◆ **ASSIGNMENT**: Write out the listing below word for word.

◆ **RECORDS SUPPLIED**:
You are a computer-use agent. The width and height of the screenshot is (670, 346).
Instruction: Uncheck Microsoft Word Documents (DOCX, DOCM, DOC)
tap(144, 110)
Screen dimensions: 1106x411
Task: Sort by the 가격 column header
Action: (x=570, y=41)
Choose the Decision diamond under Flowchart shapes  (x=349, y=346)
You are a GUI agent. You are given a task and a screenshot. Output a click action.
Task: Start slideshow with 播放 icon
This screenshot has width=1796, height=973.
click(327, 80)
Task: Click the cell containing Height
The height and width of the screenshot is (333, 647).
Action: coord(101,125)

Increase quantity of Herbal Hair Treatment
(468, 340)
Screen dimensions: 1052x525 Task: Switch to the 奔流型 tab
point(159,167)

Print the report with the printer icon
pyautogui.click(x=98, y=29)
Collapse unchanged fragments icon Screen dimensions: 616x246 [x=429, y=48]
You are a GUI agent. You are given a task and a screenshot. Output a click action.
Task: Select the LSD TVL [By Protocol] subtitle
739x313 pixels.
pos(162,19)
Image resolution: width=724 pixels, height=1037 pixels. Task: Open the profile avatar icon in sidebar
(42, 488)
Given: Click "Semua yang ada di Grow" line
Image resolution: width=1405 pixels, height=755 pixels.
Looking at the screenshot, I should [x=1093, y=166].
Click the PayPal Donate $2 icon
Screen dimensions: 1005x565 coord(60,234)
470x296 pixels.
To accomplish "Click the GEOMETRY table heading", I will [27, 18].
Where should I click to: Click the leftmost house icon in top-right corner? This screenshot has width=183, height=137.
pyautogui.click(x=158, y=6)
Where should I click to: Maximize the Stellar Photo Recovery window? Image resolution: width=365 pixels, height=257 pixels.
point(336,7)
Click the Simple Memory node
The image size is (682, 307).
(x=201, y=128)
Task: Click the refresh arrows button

◆ **RESPONSE AREA**:
You are a computer-use agent. The width and height of the screenshot is (670, 346).
Instruction: Uncheck Microsoft Word Documents (DOCX, DOCM, DOC)
tap(144, 110)
Screen dimensions: 1106x411
Task: Sort by the 가격 column header
Action: (x=570, y=41)
Choose the Decision diamond under Flowchart shapes  (x=349, y=346)
You are a GUI agent. You are given a task and a screenshot. Output a click action.
Task: Start slideshow with 播放 icon
This screenshot has width=1796, height=973.
click(327, 80)
Task: Click the cell containing Height
The height and width of the screenshot is (333, 647).
Action: coord(101,125)

Increase quantity of Herbal Hair Treatment
(468, 340)
Screen dimensions: 1052x525 Task: Switch to the 奔流型 tab
point(159,167)

Print the report with the printer icon
pyautogui.click(x=98, y=29)
Collapse unchanged fragments icon Screen dimensions: 616x246 [x=429, y=48]
You are a GUI agent. You are given a task and a screenshot. Output a click action.
Task: Select the LSD TVL [By Protocol] subtitle
739x313 pixels.
pos(162,19)
Image resolution: width=724 pixels, height=1037 pixels. Task: Open the profile avatar icon in sidebar
(42, 488)
Given: Click "Semua yang ada di Grow" line
Image resolution: width=1405 pixels, height=755 pixels.
Looking at the screenshot, I should [x=1093, y=166].
Click the PayPal Donate $2 icon
Screen dimensions: 1005x565 coord(60,234)
470x296 pixels.
To accomplish "Click the GEOMETRY table heading", I will [27, 18].
Where should I click to: Click the leftmost house icon in top-right corner? This screenshot has width=183, height=137.
pyautogui.click(x=158, y=6)
Where should I click to: Maximize the Stellar Photo Recovery window? Image resolution: width=365 pixels, height=257 pixels.
point(336,7)
Click the Simple Memory node
The image size is (682, 307).
(x=201, y=128)
Task: Click the refresh arrows button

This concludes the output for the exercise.